### To do
In the text "Disturbing the City," list every possible cause the writer names in the sentences beginning "Maybe it was."

### Document extract
Disturbing the City

Acts 16: 16 – 34

 

One of the realities of being home sick for a week is that there is plenty of time for what we refer to as “doom-scrolling” at our house. 

 

You know, the mindless scrolling through the social media feeds where folks post their rants, share their latest conspiracy theories, and wring their hands about current events.


No surprise, but this week of doom scrolling felt more intense. Still processing the senseless racial violence in a grocery store in Buffalo alongside two other racially motivated violent attacks two weeks ago, we are also absorbing another school massacre in which an angry young man with a semi-automatic weapon opened fire on innocent children at school – a place once thought of as safe, but the growing list of school shootings suggests that is not true. 

 

And as I doom-scrolled, I just kept seeing proclamations of “enough thoughts and prayers…now is the time to act.”

 

Maybe it was the Mucinex. Maybe it was sinus pressure. Maybe it was the slightly depressed state of recovering from a virus that we’ve talked about non-stop for more than two years.

 

I could only shake my head as I read post after post: “Enough thoughts and prayers …now is the time to act.”

### Recorded data
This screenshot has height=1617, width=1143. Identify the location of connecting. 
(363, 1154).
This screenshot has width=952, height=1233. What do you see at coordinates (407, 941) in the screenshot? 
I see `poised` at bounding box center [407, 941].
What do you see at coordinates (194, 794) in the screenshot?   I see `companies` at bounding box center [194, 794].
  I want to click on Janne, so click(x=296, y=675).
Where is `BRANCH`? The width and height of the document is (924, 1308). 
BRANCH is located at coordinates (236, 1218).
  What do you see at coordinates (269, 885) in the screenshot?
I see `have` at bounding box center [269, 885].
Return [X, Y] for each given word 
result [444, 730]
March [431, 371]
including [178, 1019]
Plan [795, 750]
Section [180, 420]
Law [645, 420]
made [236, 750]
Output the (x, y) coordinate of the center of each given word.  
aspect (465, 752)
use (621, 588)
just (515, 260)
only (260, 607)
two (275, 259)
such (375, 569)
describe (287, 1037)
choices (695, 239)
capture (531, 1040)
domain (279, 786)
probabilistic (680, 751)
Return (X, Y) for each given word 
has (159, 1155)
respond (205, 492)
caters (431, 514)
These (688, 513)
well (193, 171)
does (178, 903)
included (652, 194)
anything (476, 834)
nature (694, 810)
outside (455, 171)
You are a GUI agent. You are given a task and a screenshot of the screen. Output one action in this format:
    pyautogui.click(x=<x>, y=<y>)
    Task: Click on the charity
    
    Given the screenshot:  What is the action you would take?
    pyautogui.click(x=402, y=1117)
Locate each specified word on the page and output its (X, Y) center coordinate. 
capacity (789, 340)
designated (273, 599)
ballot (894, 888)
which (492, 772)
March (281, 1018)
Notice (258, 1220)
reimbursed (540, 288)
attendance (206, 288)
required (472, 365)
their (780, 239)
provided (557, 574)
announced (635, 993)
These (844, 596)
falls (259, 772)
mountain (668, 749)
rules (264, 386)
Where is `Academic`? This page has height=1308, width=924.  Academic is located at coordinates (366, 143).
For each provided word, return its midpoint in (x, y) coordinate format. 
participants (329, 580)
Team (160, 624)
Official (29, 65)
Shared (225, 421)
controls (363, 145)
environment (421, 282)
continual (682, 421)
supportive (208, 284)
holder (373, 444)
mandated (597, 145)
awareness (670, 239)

### Answer below
- The Mucinex
- Sinus pressure
- The slightly depressed state of recovering from a virus that has been talked about non-stop for more than two years